Source extract:

$6.6B emergency spending bill wins final passage

Texas Legislature passes $6.6B emergency spending bill on brink of Medicaid payment deadline

AUSTIN, Texas (AP) -- The Texas Legislature officially began spending money Tuesday with final passage of a $6.6 billion emergency bill to avert a deadline that would have left Medicaid providers unpaid for treating patients.

The House provided no drama or dissent before unanimously approving the measure that also covers $1.7 billion previously owed to public schools.

Budget-slashing lawmakers postponed the schools payment in 2011 as a trick to balance the books. Reversing that gimmick in this spending bill was not imperative — some lawmakers wanted to tackle that separately — but House Appropriations Chairman Jim Pitts emphasized that the state needed to make good on $4.5 billion in Medicaid obligations now.

"We will not pay our providers the day after tomorrow if we don't pass this bill," said Pitts, R-Waxahachie.

Data excerpts:
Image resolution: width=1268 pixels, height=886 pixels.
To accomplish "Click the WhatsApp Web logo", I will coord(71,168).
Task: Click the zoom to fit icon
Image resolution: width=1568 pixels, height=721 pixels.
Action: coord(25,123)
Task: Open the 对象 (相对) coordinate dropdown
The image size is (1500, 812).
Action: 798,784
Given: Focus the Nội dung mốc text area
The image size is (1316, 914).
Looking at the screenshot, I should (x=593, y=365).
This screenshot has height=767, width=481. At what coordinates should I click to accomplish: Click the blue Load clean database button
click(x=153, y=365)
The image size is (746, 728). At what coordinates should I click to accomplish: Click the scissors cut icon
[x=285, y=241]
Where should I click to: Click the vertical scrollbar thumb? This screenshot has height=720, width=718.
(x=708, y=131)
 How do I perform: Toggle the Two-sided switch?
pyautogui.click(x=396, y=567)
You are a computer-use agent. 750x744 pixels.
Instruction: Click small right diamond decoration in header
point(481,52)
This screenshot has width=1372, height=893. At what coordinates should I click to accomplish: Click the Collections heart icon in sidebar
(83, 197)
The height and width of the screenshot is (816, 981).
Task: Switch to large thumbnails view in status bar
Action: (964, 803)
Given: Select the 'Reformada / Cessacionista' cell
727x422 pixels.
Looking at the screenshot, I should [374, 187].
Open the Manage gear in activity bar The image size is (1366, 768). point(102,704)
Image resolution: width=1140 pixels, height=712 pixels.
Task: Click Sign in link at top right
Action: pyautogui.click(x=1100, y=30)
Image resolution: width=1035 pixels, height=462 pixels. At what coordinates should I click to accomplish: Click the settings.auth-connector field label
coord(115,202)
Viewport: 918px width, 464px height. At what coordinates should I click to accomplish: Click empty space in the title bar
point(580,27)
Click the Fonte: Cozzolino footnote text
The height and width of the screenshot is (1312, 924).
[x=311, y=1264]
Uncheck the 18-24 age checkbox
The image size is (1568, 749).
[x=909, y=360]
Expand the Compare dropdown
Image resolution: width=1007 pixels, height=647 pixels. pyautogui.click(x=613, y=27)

Study questions:
**1)** Please rewrite the Texas spending bill article between "AUSTIN, Texas (AP)" and "said Pitts, R-Waxahachie.", inclusive, changing "lawmakers" to "legislators" throughout.
**2)** Using the Texas spending bill article, answer the following:
(a) How much money previously owed to public schools does the measure cover?
(b) In what year did lawmakers postpone the schools payment?
(c) How much in Medicaid obligations did Pitts say the state needed to pay now?

Solutions to each task:
**1)**
AUSTIN, Texas (AP) -- The Texas Legislature officially began spending money Tuesday with final passage of a $6.6 billion emergency bill to avert a deadline that would have left Medicaid providers unpaid for treating patients.

The House provided no drama or dissent before unanimously approving the measure that also covers $1.7 billion previously owed to public schools.

Budget-slashing legislators postponed the schools payment in 2011 as a trick to balance the books. Reversing that gimmick in this spending bill was not imperative — some legislators wanted to tackle that separately — but House Appropriations Chairman Jim Pitts emphasized that the state needed to make good on $4.5 billion in Medicaid obligations now.

"We will not pay our providers the day after tomorrow if we don't pass this bill," said Pitts, R-Waxahachie.

**2)**
(a) $1.7 billion
(b) 2011
(c) $4.5 billion